If half of us care only about ourselves and those closest to us, and only a smaller, committed fraction of altruists are willing and capable of taking action to benefit the rest of the world (including future generations), we may not achieve an “ideal world” (as I, a somewhat committed altruist, define it); but historical evidence clearly shows that this has not kept the world from getting better.
Those on the other side of the spectrum rightly point to economic growth (the capitalist form being based on the premise that everyone is selfish) as a key driver in improving the material aspect of quality of life for an exponentially increasing number of people over the past century. Since our knowledge of impact on others and the future can be imperfect at best, they argue that we are practically limited to taking care of those around us, and letting the rest of the world take care of itself. They point to socialist countries like the former USSR as clear examples that centralized systems, ostensibly designed around the altruistic theory of communism (in its simplest form: taking from the rich and giving to the poor), do not and can not work efficiently.
For most of my life I was a staunch Republican. I agreed with my father and his cohorts that truly helping people involves enabling them to become self-reliant rather than simply giving them what they need or want.
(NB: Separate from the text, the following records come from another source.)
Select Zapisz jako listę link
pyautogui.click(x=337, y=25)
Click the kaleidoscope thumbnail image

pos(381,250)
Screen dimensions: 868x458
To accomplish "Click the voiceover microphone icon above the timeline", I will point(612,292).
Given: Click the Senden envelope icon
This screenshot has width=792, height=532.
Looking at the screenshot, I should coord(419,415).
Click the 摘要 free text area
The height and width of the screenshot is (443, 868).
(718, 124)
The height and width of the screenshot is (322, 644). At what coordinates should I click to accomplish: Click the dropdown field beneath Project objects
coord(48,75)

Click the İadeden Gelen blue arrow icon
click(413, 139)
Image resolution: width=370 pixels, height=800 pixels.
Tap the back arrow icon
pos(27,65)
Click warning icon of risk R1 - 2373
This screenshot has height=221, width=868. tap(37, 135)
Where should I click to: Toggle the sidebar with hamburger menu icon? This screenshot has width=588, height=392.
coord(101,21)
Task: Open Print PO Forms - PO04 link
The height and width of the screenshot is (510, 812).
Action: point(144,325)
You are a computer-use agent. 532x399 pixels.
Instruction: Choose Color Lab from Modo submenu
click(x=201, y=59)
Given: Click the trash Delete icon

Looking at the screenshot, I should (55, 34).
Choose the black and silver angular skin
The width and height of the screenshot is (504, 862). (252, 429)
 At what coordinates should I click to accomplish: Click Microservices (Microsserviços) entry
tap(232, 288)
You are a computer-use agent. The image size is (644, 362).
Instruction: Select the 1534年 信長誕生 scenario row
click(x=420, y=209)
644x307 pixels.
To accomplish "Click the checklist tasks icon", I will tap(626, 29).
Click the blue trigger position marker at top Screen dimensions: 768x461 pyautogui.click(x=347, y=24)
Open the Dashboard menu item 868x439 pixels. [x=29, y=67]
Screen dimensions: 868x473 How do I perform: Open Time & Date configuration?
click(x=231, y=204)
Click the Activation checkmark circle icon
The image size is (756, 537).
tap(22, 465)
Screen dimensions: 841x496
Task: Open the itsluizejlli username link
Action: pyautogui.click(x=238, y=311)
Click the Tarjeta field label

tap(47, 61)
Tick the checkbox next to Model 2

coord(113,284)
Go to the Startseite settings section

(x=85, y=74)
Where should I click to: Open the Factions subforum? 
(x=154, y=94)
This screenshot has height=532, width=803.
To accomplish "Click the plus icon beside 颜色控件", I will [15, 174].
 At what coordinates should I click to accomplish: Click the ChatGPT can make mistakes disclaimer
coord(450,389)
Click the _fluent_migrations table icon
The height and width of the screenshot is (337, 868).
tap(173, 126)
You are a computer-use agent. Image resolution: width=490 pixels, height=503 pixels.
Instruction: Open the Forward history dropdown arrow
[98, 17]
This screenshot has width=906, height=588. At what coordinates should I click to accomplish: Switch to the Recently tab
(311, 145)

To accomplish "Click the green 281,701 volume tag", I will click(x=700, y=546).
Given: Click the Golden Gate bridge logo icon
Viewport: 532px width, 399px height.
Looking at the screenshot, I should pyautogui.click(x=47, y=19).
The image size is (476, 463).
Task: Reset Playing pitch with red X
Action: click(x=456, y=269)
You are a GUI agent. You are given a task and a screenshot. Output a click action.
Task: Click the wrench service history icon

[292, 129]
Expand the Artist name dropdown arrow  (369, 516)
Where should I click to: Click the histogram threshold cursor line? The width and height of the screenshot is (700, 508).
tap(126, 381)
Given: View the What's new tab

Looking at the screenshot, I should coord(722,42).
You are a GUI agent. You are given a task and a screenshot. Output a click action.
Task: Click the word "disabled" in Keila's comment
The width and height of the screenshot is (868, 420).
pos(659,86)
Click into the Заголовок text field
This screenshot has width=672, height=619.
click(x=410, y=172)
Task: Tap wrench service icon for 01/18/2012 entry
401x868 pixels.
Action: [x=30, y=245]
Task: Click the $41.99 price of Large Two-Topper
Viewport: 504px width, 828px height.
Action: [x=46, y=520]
The apparent Robin Hood mentality of the “do-gooder” Democrats looked like a recipe for disaster: bringing down all of society to spoil the weakest of us all. I didn’t understand at the time (due to lack of questioning) that Democrats actually, on average, agreed that people should become self-reliant, but they felt no one should be deprived of basic needs, a philosophy more closely aligned with basic Christian teaching than that of Republicans who acted more like the ancient Pharisees.
It should be said that I now believe that my father was in fact an altruist (he simply couldn’t accept that side of himself), but he chose to focus his altruism on helping people take care of themselves, primarily through education, rather than advocating the distribution of wealth to them. I have personally chosen to take the extra steps of supporting (to the extent possible) the distribution of enough wealth to keep everyone in the population above a basic survival threshold, and promoting responsibility for improving the chances of survival for future generations.